C’est un risque, mais, selon moi, un risque qu’il faut prendre pour sortir de ce bourbier. Ce confessionnalisme nous ronge. Beaucoup de Libanais, chrétiens comme musulmans, ne se reconnaissent plus dans ce système. Sortir de ces ghettos, de ces clans, c’est poser les bases d’un vivre ensemble réel, c’est penser un autre Liban.
Vous évoquez le vivre ensemble, comment les Eglises libanaises peuvent-elles aider à le réaliser?
Nos Eglises doivent être plus unies, plus solidaires, plus synodales. Nous devons cesser de nous diviser et marcher main dans la main. C’est au prix de cette unité que nous règlerons nos problèmes en cessant d’attendre que les autres les règlent à notre place.
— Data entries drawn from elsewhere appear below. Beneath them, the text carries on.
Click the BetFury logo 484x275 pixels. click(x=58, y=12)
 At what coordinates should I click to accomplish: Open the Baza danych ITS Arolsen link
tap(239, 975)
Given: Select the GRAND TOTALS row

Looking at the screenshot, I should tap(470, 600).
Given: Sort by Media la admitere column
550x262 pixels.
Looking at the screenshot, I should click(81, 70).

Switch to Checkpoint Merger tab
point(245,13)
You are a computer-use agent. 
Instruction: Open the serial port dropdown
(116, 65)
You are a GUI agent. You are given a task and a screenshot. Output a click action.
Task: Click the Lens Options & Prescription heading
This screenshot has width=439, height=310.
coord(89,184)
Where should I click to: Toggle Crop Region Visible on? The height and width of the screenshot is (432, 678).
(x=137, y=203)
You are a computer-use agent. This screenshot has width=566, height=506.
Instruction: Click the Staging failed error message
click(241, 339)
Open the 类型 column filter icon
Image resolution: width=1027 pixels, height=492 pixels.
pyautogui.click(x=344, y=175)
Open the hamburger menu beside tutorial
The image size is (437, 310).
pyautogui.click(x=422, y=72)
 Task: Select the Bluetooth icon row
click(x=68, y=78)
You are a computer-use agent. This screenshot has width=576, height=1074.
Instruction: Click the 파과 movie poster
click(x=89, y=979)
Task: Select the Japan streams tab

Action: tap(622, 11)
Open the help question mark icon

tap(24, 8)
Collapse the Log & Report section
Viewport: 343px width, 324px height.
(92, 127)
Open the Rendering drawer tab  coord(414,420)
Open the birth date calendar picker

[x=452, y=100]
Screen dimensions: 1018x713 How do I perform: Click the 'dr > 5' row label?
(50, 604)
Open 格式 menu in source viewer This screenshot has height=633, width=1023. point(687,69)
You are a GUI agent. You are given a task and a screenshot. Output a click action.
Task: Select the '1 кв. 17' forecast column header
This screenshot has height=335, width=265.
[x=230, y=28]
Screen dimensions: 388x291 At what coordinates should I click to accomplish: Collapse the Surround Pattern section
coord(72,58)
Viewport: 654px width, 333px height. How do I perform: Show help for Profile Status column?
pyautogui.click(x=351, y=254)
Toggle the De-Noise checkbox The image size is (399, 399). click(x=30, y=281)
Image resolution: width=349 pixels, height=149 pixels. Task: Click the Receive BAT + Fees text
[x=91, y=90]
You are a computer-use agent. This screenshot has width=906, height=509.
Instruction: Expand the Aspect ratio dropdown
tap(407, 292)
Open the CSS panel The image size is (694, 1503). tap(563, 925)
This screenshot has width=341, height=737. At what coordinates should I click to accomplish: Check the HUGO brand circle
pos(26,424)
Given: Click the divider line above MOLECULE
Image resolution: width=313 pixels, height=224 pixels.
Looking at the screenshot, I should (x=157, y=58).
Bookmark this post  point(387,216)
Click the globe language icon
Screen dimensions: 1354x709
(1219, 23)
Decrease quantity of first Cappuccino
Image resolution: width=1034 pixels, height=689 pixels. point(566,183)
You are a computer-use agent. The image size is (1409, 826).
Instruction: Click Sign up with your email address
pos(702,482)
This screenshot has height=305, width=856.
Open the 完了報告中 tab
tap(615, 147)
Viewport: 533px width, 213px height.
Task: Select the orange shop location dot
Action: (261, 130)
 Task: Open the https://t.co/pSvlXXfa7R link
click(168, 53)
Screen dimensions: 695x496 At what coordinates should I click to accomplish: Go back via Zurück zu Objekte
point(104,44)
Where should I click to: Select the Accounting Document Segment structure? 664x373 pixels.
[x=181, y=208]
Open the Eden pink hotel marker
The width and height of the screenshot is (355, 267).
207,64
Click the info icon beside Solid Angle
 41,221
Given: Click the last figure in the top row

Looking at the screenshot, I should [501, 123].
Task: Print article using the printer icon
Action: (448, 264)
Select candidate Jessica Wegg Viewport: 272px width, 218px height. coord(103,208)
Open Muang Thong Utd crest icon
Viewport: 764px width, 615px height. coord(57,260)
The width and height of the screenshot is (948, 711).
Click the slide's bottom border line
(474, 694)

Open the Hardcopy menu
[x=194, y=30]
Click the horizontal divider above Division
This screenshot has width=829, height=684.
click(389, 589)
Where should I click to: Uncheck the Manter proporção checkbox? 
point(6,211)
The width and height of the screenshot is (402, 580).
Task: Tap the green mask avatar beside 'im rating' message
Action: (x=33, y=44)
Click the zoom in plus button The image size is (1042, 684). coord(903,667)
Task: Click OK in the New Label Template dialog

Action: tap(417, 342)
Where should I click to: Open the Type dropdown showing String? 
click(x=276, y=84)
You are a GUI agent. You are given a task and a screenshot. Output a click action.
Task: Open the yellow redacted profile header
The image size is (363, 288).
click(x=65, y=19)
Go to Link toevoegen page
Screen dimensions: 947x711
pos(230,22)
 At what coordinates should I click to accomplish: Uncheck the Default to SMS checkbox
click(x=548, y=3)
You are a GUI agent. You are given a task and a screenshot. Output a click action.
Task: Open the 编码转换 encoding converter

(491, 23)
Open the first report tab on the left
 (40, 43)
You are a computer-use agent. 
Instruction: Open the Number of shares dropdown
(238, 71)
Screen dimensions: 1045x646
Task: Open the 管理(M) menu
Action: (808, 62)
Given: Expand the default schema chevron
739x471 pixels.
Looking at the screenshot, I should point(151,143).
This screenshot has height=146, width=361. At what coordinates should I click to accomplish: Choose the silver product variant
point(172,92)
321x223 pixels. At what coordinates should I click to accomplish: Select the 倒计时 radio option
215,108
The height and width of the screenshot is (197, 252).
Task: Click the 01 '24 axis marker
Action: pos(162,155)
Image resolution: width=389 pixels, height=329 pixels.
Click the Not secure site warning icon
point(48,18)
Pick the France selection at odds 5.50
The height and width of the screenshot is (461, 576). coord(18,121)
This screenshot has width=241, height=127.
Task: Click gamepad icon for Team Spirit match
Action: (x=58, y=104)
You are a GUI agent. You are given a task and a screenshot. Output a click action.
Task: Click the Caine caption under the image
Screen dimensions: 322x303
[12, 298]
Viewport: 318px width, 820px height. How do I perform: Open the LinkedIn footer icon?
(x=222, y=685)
Si la diplomatie vaticane peut nous aider auprès des instances internationales (ONU, Union Européenne), nous devons aussi œuvrer pour sortir de cette situation dramatique. L’exhortation apostolique du pape Jean Paul II en 1997, qui appelait les Libanais à travailler ensemble, est un exemple à suivre. LBA
*La présence de cette Eglise au Liban s’explique par le génocide arménien de 1915, qui poussa le catholicossat à s’établir à Beyrouth. L’autre catholicos a son siège en Arménie, indépendante depuis 1991.